* _Instruções e requisitos_:
Responda às perguntas com base no texto fornecido:
(a) Em que dia os falangistas levaram Sara para a Touça?
(b) A que padre se recorreu para tentar ajudar Sara?
(c) Qual é a ocupação de Lázaro e de que aldeia é ele?

* _Texto fornecido_:
Sabía que andaban agachados polos camiños, as hortas e as eiras,
para coller ó mestre se baixaba dos seus tobos da serra para verse
con Sara (Ferreiro: 1991, 40), havendo o perigo acrescido dos
outros habitantes serem falangistas ou seus informadores, sendo uns
conhecidos e outros suspeitos, o que criava um ambiente de tensão e
desconfiança que prejudicava e alterava a vida diária e o
relacionamento entre os aldeãos.
Tal situação evoluiu de tal modo negativamente que se pressentia um
acontecimento nefasto, trágico, no zunir do vento contra as
follas do millo (...) ou no cheiro a rastrollo que viña das
leiras recén segadas. De noite os cans semellaban nerviosos, e
ladraban dun xeiro desacostumado. (...) Unha
madrugada, o branco luar que prateaba as chairas do val de Abades e
Santos e mailos cumes da serra, escureceu por uns minutos. “Foi
entón cando vímo-la cara da lúa tinxida de sangue.
(...) Non só era a lúa: o ceo todo aparecía vermelho, coma
se fose de lume” (Ferreiro: 1991, 42).
Os falangistas Manuel, Luís, Leonardo e Xan levaram Sara para a
Touça, no dia 13 de agosto, dizendo aos habitantes da aldeia que
avisassem Gregorio: a tragédia evolui a passos largos. Procurando
ajudar Sara, aqueles recorreram ao padre Xenaro, que,
assumindo a posição da Igreja, defendeu que os falanxistas
queren limpar España de herexes e de comunistas
(Ferreiro: 1991, 44) e que deveriam avisá-los da localização do
noivo de Sara, escondido na serra.
Na diversidade humana apresentada e respetiva motivação para
aderir ao Falangismo, encontramos Lázaro, taberneiro de Abades, que
abastece os carcereiros de Sara de provisões e os informa do que se
passa na aldeia, ajudando-os assim a delinearem estratégias para
atraírem Gregorio à Touza, com Sara como chamariz: no forno da
Piedade parece que onte algunhas mulleres murmuraron de ti
(Ferreiro: 1991, 118) e dixo com mellor ânimo:
-Hoxe tráiovos un bo xantar (Ferreiro: 1991, 118).

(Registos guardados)

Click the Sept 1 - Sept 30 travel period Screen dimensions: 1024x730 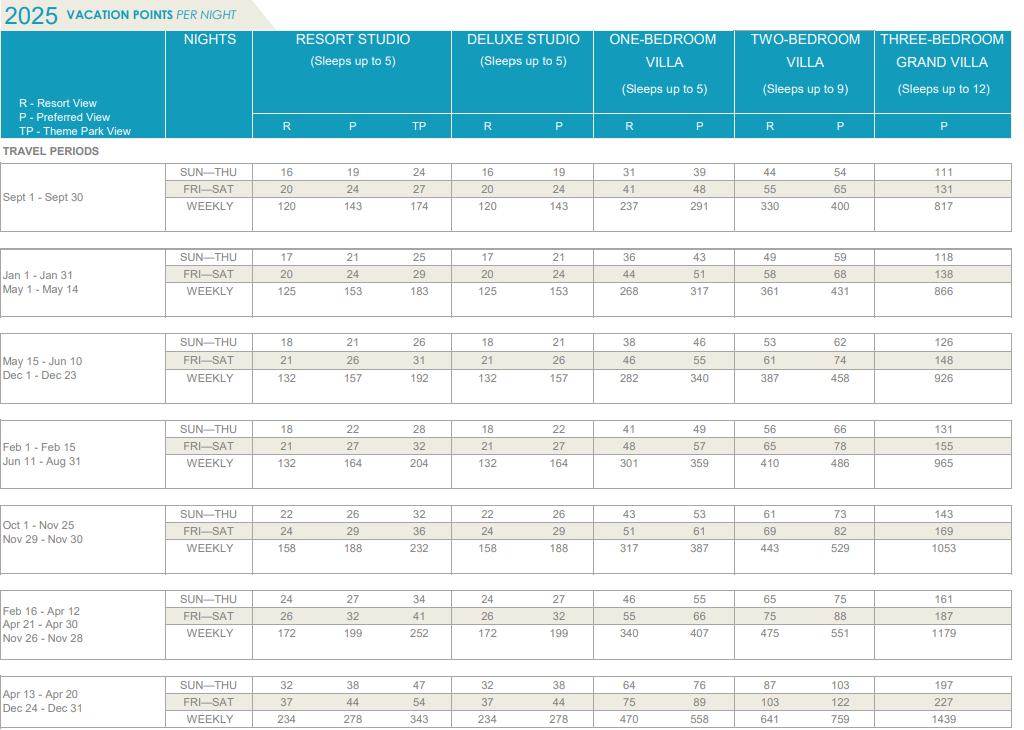(43, 198)
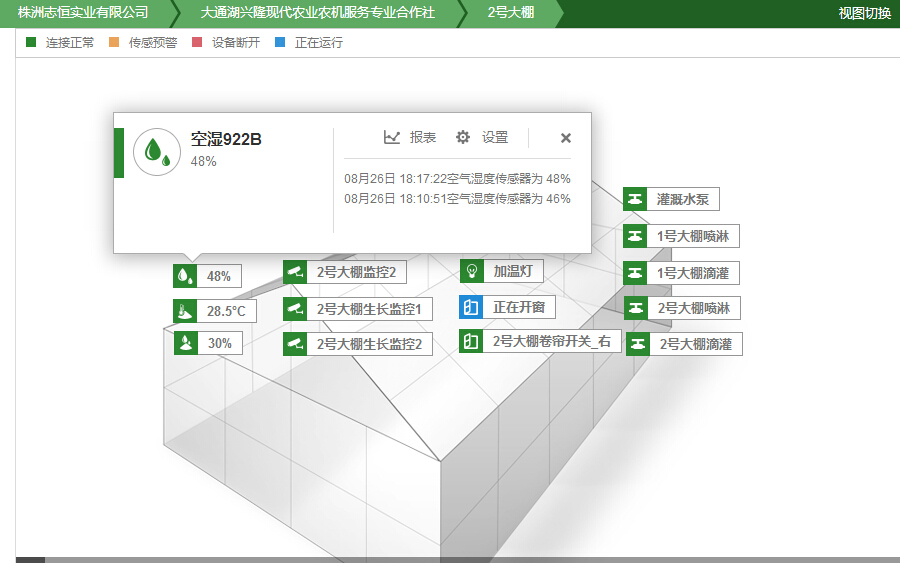The width and height of the screenshot is (900, 563).
Task: Open 设置 settings in sensor popup
Action: pos(482,138)
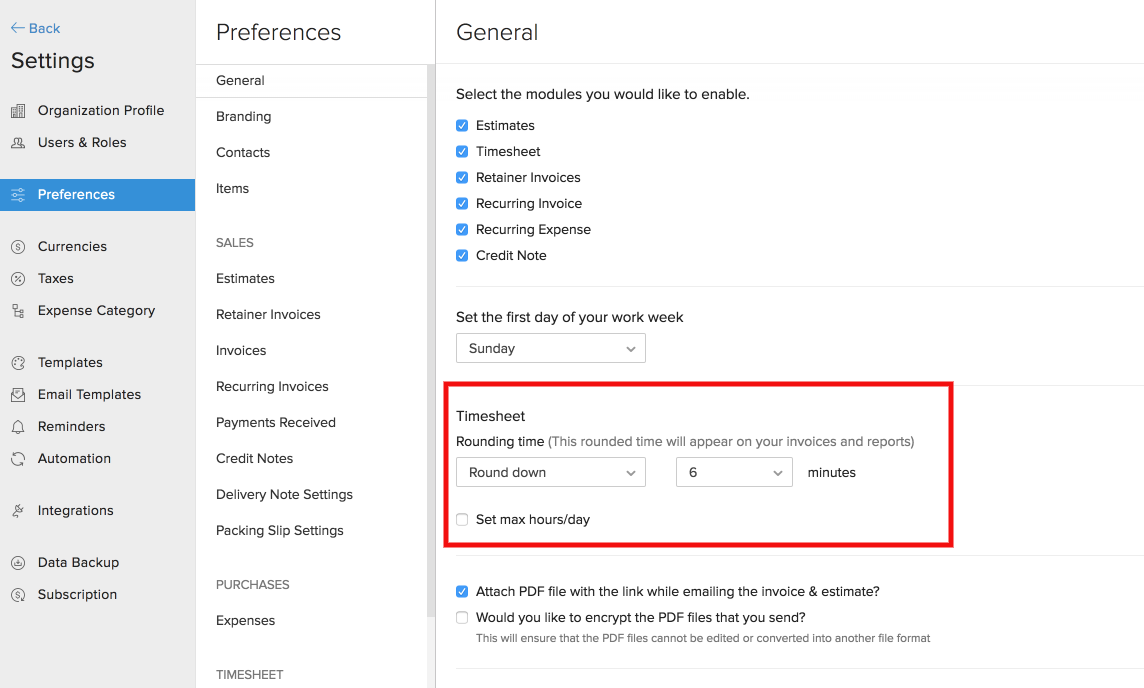Toggle the encrypt PDF files checkbox

tap(462, 618)
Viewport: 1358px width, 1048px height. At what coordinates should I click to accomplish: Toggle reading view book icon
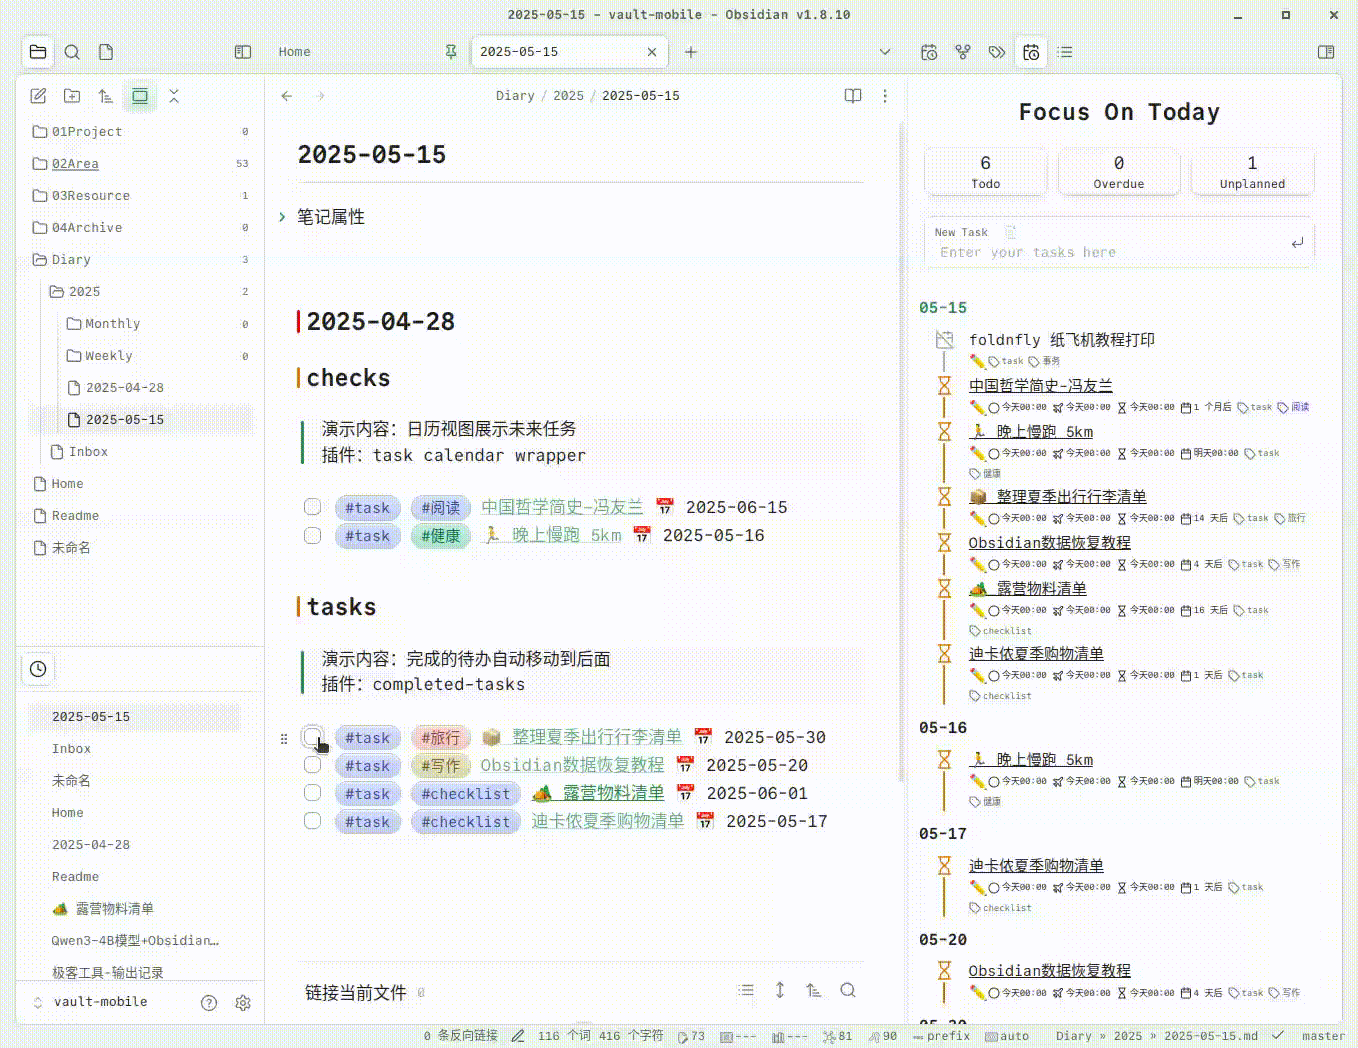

* _Resolução do exercício_:
(a) No dia 13 de agosto.
(b) Ao padre Xenaro.
(c) Lázaro é taberneiro de Abades.